I'm starting to see something on this trip. I see it in the museums, the living history villages, the monuments and memorials in Washington, D.C. It's the simple power of people who follow their convictions, doing what they can to honor God despite their human sin and brokenness. It's the power of little things, done quietly with great dedication, to overhaul the world and make something new.

I see this power, still at work, in the people we visit. I see it in their counter-cultural families, in the decisions they've made to welcome children and raise them to love the Father. I see it in their love for each other and for God. I see it in their sacrifices and struggles. I see it in their collections of books, their writings, their hobbies, their jobs. I see it in their street-corner ministries and the money they pour into missions. They may not see it in themselves, but they bear change on their shoulders.

Change. For all that we decry our modern culture and despair over our post-Christian world — for all that we, like Elijah, declare to God that we are alone in this fight — dedicated people still quietly work change. In their day-to-day choices. In their children. In the steps they take to leave the old behind and embrace God's will for their lives.

In the Smithsonian Museum of Natural History, I saw an incredible collection of gems, minerals, crystals and breathtaking stones: All of them formed deep beneath the earth by pressures we're not even aware of. It occurred to me that God delights to do things in secret, beneath our notice, to reveal them to us in His time. And it occurred to me that in families and individuals all over America, God is working in just this way.

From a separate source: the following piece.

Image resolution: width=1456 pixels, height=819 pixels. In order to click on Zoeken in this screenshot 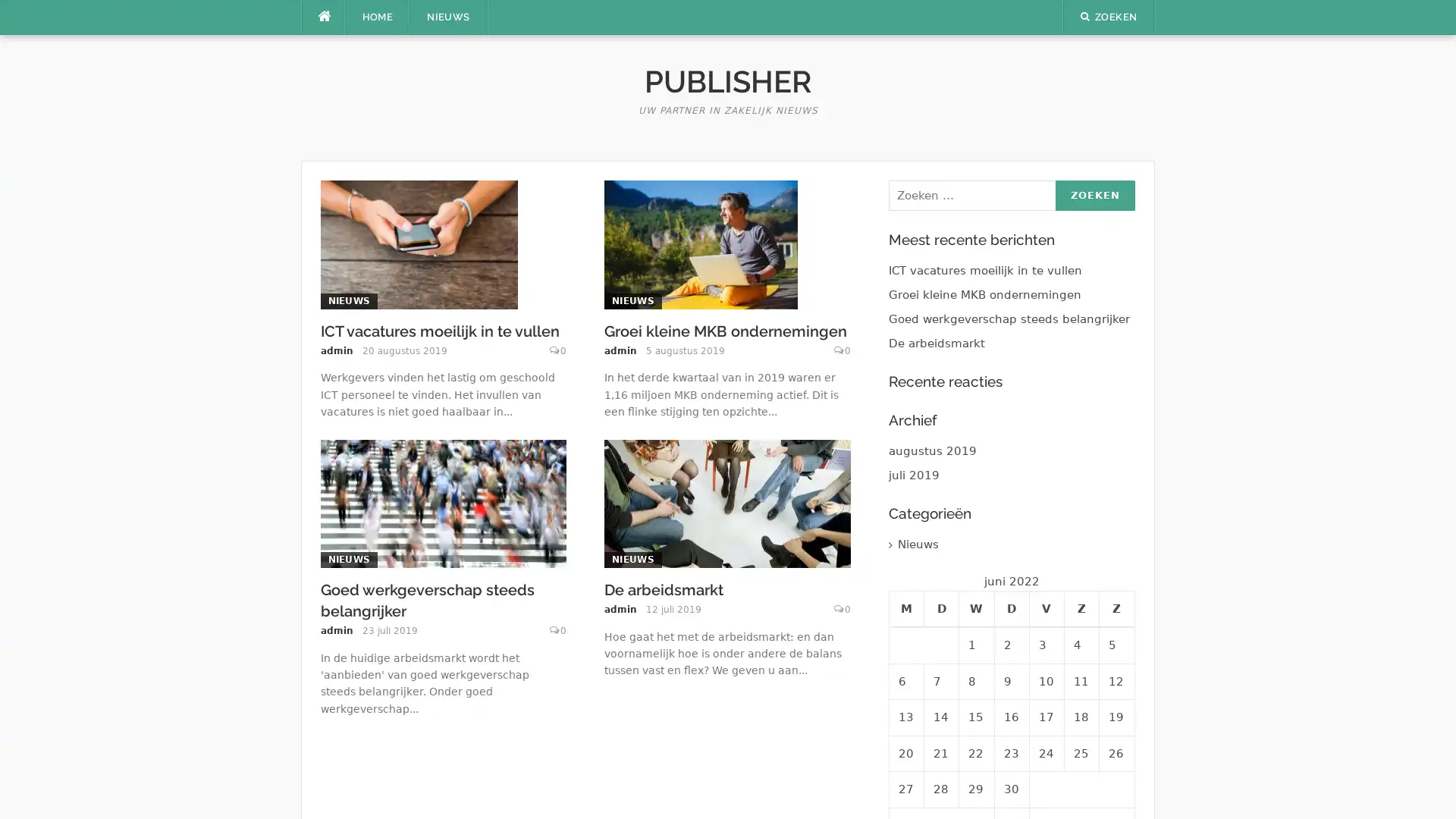, I will do `click(1094, 195)`.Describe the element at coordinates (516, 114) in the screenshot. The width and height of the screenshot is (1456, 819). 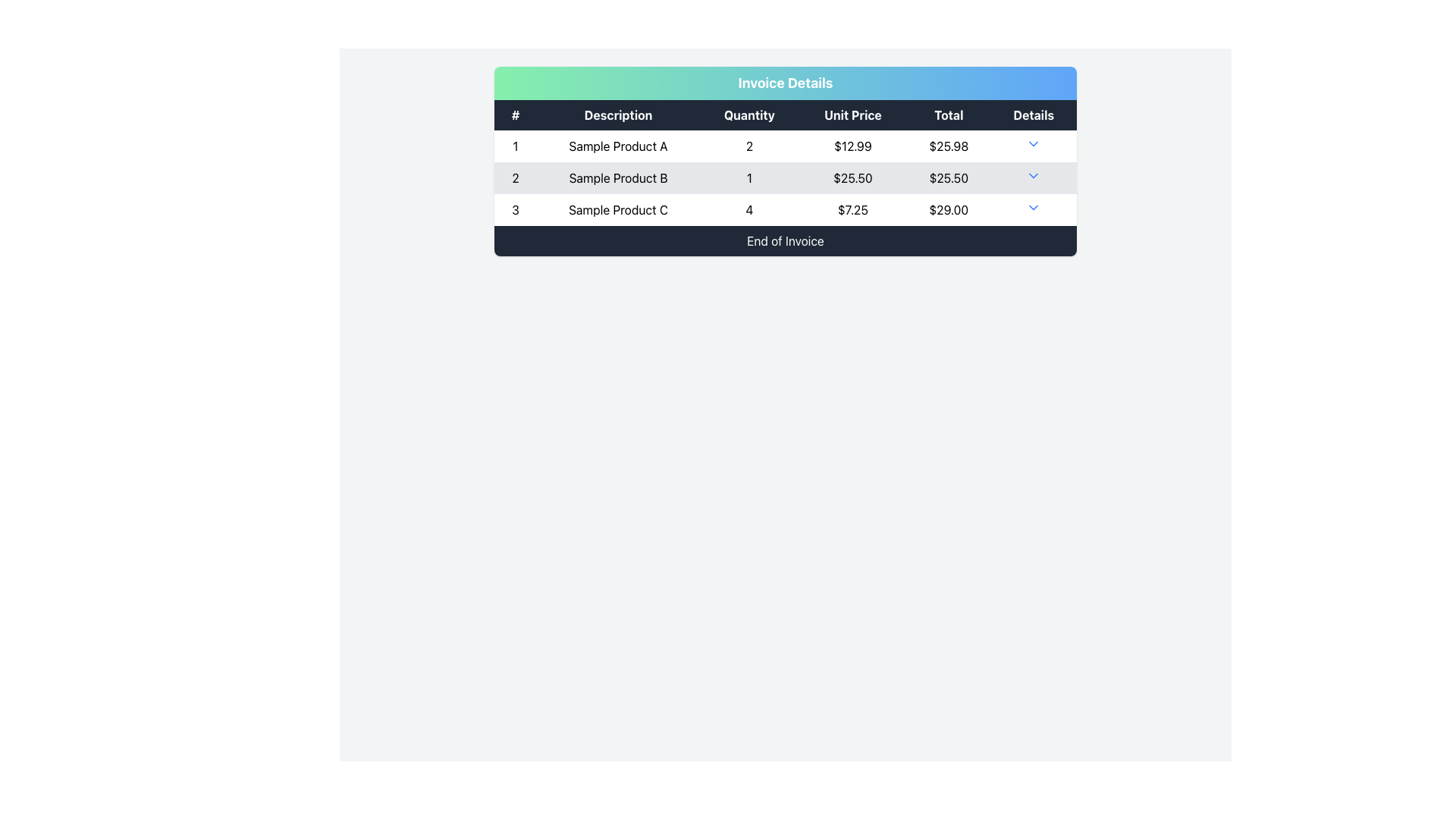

When we set out to follow God, sometimes it seems that our little lives can never make any real difference. Yet in us, as we challenge the status quo in our own lives — in us is hope.

In 4,000 miles of American geography, in hundreds of years of history, the marks of hope are everywhere. I am still just one small person, but I follow a great God. I cannot know what things He is doing in the deep places of my life — what precious gems may come forth from the fire. But before me lies a path set by God, and with dedication and simple conviction, I will walk in it until change comes to us all.